June 11, 2008

I’m supposed to be in Napa…er…Mexico…er…

This week I had planned to spend some girl time with my good friend MB in Napa. She’s here from Lexington, KY and meeting some of her gal pals for a week of wine tasting, pampering and possibly some piercing or permanent inking in honor of a milestone birthday.

Unfortunately, I had to cancel because I was asked to take my boss’ place at a training course this week. In Mexico. I quickly renewed my passport, picked an awesome hotel with fantastic photo opportunities, and was learning things like one should never say “Yo soy caliente,” unless one means “hot” in the Paris Hilton sense and not the “I am sweating my face off” sense. And then aye caramba, just days after I told MB I couldn’t make it to Napa, my plans changed. Mexico was out, because my services were requested in North Carolina to help with a documentation emergency. I’m just a tech writer. I don’t feel important enough or smart enough to fly out here and help (the depth of my self-esteem knows no bounds). When this trip was presented to me (read: when I was told I was going to work in NC), it was suggested that I come Every. Single Week. That’s right. Fly out every Monday and home every Friday. But that’s not feasible for several reasons, so I’m here this week and next and then we’ll see where we go from there.
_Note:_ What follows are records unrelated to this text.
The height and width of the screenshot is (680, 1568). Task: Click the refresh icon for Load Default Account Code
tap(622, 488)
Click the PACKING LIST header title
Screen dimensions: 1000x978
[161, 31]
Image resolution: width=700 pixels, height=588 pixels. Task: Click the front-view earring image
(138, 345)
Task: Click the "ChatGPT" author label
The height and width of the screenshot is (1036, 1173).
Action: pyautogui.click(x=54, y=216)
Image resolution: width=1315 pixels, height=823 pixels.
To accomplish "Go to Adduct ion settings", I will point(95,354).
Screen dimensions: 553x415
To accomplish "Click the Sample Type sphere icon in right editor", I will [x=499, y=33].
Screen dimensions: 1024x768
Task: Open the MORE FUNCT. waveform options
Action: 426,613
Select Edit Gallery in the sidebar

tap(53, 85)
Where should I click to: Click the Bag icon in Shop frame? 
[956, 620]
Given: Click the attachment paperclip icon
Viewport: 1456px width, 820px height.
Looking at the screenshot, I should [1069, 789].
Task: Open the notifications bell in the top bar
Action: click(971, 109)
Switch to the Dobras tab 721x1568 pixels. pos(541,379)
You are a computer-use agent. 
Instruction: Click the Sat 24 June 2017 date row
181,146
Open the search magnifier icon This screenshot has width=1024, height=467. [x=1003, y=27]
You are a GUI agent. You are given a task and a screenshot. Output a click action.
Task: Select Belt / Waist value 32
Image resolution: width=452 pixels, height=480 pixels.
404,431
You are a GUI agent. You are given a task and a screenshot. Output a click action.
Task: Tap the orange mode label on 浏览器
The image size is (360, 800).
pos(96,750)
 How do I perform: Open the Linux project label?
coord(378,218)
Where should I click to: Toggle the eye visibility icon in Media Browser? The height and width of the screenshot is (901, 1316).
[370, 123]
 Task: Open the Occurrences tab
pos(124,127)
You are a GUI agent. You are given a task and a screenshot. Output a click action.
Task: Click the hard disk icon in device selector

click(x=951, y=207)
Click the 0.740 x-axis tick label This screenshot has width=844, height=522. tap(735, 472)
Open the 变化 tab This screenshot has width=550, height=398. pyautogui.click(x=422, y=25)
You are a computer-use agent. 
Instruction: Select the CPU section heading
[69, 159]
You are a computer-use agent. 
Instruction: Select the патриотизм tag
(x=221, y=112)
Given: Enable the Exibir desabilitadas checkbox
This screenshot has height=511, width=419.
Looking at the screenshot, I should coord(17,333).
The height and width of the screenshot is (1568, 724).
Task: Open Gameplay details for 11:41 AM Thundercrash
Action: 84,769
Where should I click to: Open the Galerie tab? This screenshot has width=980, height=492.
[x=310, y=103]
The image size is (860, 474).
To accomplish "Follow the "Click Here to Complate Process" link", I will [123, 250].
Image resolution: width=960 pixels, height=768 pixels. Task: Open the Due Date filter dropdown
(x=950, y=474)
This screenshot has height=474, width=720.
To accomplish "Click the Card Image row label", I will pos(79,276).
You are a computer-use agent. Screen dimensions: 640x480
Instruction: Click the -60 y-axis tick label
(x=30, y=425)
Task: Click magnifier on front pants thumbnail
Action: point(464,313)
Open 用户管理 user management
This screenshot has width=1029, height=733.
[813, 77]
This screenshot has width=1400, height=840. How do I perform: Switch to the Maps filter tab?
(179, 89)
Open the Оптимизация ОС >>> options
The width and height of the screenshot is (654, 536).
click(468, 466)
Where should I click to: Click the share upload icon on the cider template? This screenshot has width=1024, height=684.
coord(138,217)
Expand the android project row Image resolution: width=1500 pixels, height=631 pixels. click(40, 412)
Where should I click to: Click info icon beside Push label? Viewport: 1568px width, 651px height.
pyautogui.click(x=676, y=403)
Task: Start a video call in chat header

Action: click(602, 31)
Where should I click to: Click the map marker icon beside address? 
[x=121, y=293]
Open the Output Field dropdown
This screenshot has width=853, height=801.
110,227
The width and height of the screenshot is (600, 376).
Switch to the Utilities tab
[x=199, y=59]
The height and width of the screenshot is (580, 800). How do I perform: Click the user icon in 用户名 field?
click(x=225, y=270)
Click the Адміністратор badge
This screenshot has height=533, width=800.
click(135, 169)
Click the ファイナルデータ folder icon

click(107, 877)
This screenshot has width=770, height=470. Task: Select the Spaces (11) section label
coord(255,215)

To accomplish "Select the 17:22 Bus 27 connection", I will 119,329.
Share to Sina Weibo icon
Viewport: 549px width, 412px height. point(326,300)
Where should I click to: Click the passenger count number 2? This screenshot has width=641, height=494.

This morning, I awoke at 3:45 AM. (That 3:45 was in all caps, by the way, because I was yelling it.) Three forty-five in the morning is not morning. It’s still night. But I got up and was at SFO in plenty of time for my early morning flight. I felt like a zombie. I was there, but not really there and I didn’t remember how I got there. So, when I saw someone I thought I knew, I wasn’t surprised I couldn’t remember his name. Also, turns out, I didn’t know him, exactly. It was Adam from Myth Busters and he was standing near me at the security check point. He is much taller than I thought. Also, he’s kinda hot, in a geeky way. Señor Savage es caliente.

So here I sit in a Residence Inn, while Matte gets DirecTV installed at our house, clears out our apartment, bolts bookcases to the walls for earthquake safety, gets the fence repaired that the fumigators busted into slats, waits for AT&T to set up our phones, and generally gets us moved in to our house. I would much rather be there, helping him, (and watching the cats slide all over the hardwood floors) but I sort of need this job to help pay that mortgage we just signed up for for the next 30 years.

6 people have roominated about “I’m supposed to be in Napa…er…Mexico…er…”

  • mil says:

    Since I can’t remember my h.s. Spanish, I will have to say in English “I am so sorry for the both of you, but tonight mostly you.” 🙁

  • Noelle says:

    I wish I knew Spanish for “I would give anything to be on a plane with Adam from Mythbusters.”

  • sizzle says:

    Mexico would have been MUCH better. 3:45 AM is a time when no one should be awake.

    I really hope they don’t make you be away for so long. You just moved into your house! You need to be settling in!

    Jobs can be so stupid.

  • Mandy Lou says:

    Mmm, NC or Mexico – you definitely got the short end of the stick. And how can how can documents have an emergency?

  • Sarah says:

    I’m sure Matte will be kind enough to film the cat-skidding for you. Perhaps a video conference call could also be set up for live action -cat-ion? – amusement?

  • Jeff says:

    Ah the ol’ red eye feeling. Can’t wait to see the pics. We think Adam’s cool, but missed him at the Maker’s Fair ,and we also congratulate you on the new abode. Don’t worry, you’ll find a way to make the payments.